Step 6 — Auto-remediate common violations

Flag or patch nodes missing required properties, then re-validate to confirm.
# Parse the report into a dict for programmatic processing
report_dict = report.to_dict()

# Collect nodes missing the 'family' property
missing_family = [
    v["focus_node"]
    for v in report_dict.get("violations", [])
    if "family" in (v.get("result_path") or "")
]

print(f"Malware nodes missing 'family': {len(missing_family)}")
# In production: queue these for analyst enrichment or apply a default
# e.g. graph.update_node(node_id, {"family": "UNKNOWN — requires triage"})

# After remediation, re-run validation to confirm the fix
# (re-export the patched graph to Turtle first, then call _run_pyshacl again)
report2 = _run_pyshacl(patched_data_ttl, shacl_ttl)
print(f"Violations after remediation: {report2.violation_count}")
# Violations after remediation: 0

Domain Examples

A DoD CTI team enforces STIX-compatible constraints on a threat graph before sharing it with ISAC partners. Every ThreatActor must declare a name and every Vulnerability must carry a cvss_score. The validation gate runs automatically on each nightly sync.
from semantica.context import AgentContext, ContextGraph
from semantica.vector_store import VectorStore
from semantica.ontology import OntologyGenerator, SHACLGenerator, PropertyShape
from semantica.ontology.ontology_validator import _run_pyshacl
from semantica.export import export_rdf
import tempfile, os

graph = ContextGraph()
ctx   = AgentContext(
    vector_store=VectorStore(backend="faiss", dimension=768),
    knowledge_graph=graph,
    graph_expansion=True,
)

ctx.store([
    "APT29 is a Russian state-sponsored threat actor targeting NATO governments.",
    "CVE-2024-3400 is a critical PAN-OS vulnerability with CVSS 10.0, exploited by APT29.",
    "HAMMERTOSS is a backdoor malware family used by APT29 for C2 over Twitter and GitHub.",
], extract_entities=True, extract_relationships=True)

ontology  = (
    OntologyGenerator(base_uri="https://cti.dod.mil/ontology/", min_occurrences=1)
    .generate_from_graph(graph.to_dict(), name="CTIOntology")
)

shacl_gen   = SHACLGenerator(
    base_uri="https://cti.dod.mil/shapes/",
    include_inherited=True,
    severity="Violation",
)
shacl_graph = shacl_gen.generate(ontology)

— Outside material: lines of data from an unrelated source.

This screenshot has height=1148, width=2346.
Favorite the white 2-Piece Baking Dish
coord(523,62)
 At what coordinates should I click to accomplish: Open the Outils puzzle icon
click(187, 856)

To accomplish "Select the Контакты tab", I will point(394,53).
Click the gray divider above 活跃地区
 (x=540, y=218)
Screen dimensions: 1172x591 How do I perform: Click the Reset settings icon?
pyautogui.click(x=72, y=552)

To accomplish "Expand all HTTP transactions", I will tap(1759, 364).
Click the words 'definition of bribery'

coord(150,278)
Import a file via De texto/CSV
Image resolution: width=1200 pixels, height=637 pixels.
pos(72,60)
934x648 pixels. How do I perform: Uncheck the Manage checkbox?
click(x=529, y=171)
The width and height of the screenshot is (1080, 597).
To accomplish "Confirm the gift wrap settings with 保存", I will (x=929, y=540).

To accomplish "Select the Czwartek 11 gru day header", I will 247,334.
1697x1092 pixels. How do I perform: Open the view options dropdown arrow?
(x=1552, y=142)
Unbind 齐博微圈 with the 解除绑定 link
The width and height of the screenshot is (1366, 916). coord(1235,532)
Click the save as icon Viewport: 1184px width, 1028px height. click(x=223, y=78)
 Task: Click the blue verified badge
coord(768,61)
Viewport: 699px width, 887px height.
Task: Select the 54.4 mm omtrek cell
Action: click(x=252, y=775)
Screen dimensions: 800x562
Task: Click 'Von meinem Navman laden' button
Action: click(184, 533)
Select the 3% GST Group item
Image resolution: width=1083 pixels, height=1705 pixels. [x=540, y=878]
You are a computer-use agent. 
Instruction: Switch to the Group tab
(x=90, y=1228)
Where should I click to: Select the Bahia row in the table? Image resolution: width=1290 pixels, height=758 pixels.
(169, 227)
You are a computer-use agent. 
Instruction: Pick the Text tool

# STIX-aligned mandatory fields
for ns in shacl_graph.node_shapes:
    if "ThreatActor" in ns.target_class:
        ns.property_shapes.append(
            PropertyShape(path="https://cti.dod.mil/ontology/name",         min_count=1, severity="Violation")
        )
        ns.property_shapes.append(
            PropertyShape(path="https://cti.dod.mil/ontology/nation_state",  min_count=1, severity="Warning")
        )
    if "Vulnerability" in ns.target_class:
        ns.property_shapes.append(
            PropertyShape(path="https://cti.dod.mil/ontology/cvss_score",   min_count=1, severity="Violation")
        )

shacl_ttl = shacl_gen.serialize(shacl_graph, format="turtle")

tmp = tempfile.NamedTemporaryFile(suffix=".ttl", delete=False, mode="w")
export_rdf(graph.to_dict(), tmp.name, format="turtle")
with open(tmp.name) as f:
    data_ttl = f.read()
os.unlink(tmp.name)

report = _run_pyshacl(data_ttl, shacl_ttl)
print(f"CTI graph conforms : {report.conforms}")
print(f"Violations         : {report.violation_count}")
print(f"Warnings           : {report.warning_count}")

if not report.conforms:
    report.explain_violations()
    # Blocks the nightly ISAC share until violations are resolved

Using SHACL validation as a CI/CD gate

Call this function as a pre-publish gate; exit code 1 blocks the pipeline.
import sys
from semantica.ontology import OntologyGenerator, SHACLGenerator
from semantica.ontology.ontology_validator import _run_pyshacl

def validate_before_publish(data_graph_str: str, ontology: dict) -> None:
    shacl_gen   = SHACLGenerator(base_uri="https://example.org/shapes/")
    shacl_graph = shacl_gen.generate(ontology)
    shacl_ttl   = shacl_gen.serialize(shacl_graph, format="turtle")

    report = _run_pyshacl(data_graph_str, shacl_ttl)

    if not report.conforms:
        print(f"Graph validation FAILED — {report.violation_count} violation(s)")
        report.explain_violations()
        sys.exit(1)

    print(f"Graph validation PASSED ({report.warning_count} warning(s))")